Synopsis: May Canaday has had an unhappy childhood. Ostracized by her peers because of particularly bad case of lazy eye, May finds her only friendship with a doll her mother gives her, a doll she is forbidden from removing from it's glass case. When May grows up, she is an introverted loner who works as a veterinary assistant. But even introverted loners long for love, and so does May.

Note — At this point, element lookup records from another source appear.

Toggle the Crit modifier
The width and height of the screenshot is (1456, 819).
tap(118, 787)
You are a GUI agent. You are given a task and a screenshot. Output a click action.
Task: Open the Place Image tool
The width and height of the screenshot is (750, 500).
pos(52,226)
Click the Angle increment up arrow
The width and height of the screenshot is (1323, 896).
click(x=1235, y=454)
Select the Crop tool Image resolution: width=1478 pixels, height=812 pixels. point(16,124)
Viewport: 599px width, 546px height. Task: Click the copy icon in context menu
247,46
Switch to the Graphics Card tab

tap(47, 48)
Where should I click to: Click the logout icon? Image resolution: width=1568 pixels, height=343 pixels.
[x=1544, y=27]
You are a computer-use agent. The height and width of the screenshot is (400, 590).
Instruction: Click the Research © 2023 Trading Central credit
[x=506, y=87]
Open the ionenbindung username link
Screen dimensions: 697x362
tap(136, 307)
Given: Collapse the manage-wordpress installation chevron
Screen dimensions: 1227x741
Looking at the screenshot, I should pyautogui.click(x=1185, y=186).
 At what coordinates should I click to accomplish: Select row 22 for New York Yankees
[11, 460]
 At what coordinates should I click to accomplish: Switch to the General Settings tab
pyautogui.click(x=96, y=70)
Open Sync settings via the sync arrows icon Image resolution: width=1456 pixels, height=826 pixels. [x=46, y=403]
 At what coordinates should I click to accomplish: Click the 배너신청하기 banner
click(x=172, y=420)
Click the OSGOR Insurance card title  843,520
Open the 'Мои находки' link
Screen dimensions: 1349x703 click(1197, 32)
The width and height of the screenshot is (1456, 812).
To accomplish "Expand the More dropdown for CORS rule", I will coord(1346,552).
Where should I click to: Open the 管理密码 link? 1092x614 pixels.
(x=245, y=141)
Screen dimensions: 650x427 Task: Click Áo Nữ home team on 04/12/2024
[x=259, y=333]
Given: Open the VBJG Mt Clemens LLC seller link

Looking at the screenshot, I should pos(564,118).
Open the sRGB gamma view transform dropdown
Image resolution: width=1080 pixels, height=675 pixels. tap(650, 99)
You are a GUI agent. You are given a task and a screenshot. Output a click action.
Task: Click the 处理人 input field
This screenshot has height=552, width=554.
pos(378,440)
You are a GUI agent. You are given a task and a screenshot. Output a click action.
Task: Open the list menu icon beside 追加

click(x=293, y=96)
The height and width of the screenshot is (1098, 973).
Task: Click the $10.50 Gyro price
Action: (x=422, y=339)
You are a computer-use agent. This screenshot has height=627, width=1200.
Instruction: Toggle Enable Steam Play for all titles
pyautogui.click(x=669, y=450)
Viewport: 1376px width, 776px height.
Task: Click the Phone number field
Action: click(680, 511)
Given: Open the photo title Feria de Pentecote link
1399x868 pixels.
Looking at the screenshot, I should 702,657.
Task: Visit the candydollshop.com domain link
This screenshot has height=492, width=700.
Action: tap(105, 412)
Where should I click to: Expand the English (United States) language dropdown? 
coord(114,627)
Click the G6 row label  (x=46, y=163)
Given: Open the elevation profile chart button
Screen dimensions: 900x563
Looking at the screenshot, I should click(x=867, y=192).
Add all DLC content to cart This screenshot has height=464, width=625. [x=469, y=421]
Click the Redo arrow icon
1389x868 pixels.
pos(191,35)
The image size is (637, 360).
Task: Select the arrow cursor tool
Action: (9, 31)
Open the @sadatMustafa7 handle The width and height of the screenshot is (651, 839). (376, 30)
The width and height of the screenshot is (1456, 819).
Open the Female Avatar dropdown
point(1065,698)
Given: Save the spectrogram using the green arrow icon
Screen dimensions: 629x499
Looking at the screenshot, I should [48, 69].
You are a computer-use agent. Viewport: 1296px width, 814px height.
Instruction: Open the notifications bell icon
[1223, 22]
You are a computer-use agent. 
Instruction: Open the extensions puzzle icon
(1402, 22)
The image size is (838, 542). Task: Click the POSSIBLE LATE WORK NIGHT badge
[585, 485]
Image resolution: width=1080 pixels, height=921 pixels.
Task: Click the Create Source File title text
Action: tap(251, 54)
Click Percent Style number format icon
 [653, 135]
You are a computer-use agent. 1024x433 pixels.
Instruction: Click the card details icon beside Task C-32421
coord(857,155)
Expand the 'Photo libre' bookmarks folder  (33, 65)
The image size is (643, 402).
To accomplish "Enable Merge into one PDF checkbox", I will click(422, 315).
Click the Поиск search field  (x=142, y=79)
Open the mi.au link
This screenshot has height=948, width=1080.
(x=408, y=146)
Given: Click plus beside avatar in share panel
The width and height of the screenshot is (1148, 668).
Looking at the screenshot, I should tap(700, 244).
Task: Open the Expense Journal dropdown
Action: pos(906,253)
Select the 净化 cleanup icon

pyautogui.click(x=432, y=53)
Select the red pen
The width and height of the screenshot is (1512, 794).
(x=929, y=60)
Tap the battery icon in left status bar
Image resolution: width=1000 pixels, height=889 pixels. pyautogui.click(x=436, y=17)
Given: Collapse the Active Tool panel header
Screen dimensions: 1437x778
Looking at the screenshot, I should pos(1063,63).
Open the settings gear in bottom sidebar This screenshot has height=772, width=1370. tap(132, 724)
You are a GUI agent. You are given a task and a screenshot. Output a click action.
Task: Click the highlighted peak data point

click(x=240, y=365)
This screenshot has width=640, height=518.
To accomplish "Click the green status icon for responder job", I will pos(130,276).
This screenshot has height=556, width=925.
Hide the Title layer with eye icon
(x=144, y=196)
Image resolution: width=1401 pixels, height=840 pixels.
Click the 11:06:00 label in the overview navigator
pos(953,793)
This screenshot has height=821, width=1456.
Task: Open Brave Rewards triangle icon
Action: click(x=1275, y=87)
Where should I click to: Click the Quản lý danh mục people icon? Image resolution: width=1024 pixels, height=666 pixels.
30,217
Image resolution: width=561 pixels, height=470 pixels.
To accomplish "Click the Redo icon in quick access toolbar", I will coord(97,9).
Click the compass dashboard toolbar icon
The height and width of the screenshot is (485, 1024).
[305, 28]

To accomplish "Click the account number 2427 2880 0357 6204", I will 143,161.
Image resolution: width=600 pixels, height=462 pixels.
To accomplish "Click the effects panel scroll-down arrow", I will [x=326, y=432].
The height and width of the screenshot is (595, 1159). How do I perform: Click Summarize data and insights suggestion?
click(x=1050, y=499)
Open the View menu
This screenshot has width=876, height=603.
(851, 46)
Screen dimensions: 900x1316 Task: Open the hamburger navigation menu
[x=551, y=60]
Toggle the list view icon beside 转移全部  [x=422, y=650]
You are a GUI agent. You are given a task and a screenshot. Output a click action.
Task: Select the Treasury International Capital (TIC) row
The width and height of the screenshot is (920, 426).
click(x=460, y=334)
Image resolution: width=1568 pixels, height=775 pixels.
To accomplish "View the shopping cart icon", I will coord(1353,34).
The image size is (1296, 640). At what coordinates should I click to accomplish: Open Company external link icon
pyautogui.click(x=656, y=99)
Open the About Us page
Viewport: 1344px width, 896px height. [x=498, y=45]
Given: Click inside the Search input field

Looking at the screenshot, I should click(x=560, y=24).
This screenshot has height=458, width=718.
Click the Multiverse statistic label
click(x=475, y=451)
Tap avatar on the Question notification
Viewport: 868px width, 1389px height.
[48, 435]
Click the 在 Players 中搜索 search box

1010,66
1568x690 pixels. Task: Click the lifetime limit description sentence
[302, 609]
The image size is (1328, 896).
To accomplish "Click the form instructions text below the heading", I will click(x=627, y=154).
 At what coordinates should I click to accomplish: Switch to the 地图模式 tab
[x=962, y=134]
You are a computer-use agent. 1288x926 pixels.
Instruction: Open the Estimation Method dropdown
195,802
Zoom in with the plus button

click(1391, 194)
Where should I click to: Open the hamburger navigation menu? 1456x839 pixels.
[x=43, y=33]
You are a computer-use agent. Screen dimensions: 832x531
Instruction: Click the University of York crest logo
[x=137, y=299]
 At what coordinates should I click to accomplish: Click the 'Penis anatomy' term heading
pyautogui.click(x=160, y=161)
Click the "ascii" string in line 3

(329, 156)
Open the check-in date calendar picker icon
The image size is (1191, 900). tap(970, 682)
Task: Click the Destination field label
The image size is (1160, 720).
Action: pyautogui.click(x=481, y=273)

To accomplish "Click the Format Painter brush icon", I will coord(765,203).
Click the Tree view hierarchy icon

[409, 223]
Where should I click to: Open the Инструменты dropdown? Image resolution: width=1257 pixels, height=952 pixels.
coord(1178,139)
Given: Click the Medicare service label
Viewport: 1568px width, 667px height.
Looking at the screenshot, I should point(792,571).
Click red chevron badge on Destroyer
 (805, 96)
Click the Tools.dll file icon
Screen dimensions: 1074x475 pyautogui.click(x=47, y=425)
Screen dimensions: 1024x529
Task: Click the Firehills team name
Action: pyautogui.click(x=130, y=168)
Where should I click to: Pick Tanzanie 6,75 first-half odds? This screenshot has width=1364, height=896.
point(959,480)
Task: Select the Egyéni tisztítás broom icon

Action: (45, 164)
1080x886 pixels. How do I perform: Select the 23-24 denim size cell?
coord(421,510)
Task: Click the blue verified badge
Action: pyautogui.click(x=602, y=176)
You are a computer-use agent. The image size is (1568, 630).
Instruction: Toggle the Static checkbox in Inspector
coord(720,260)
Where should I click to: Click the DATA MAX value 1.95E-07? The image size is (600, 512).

The object of her affection is a young filmmaker named Adam who confides to May that he "likes weird." To May, this sounds heaven sent. She likes weird, too, and regales Adam with tales of her job. The expression on his face tells a tale that May can't read. May reveals the depths of her own brand of weird after Adam shows her his short film, when she bites his lip and smears the blood from the wound over her face. Adam gives May the brush off. "But you like weird," May says to him. "Not THAT weird," he replies. Devastated, May finds solace in the arms of Polly, the ditzy lesbian she works with. Unfortunately, Polly is too much of a free spirit for May, a promiscuous free spirit who flits from partner to partner. This sends May over the edge. There are so many good parts to people, she thinks, but no totally good people. May's mother once told her that "if you don't have any friends, make some." May takes her mother at her words....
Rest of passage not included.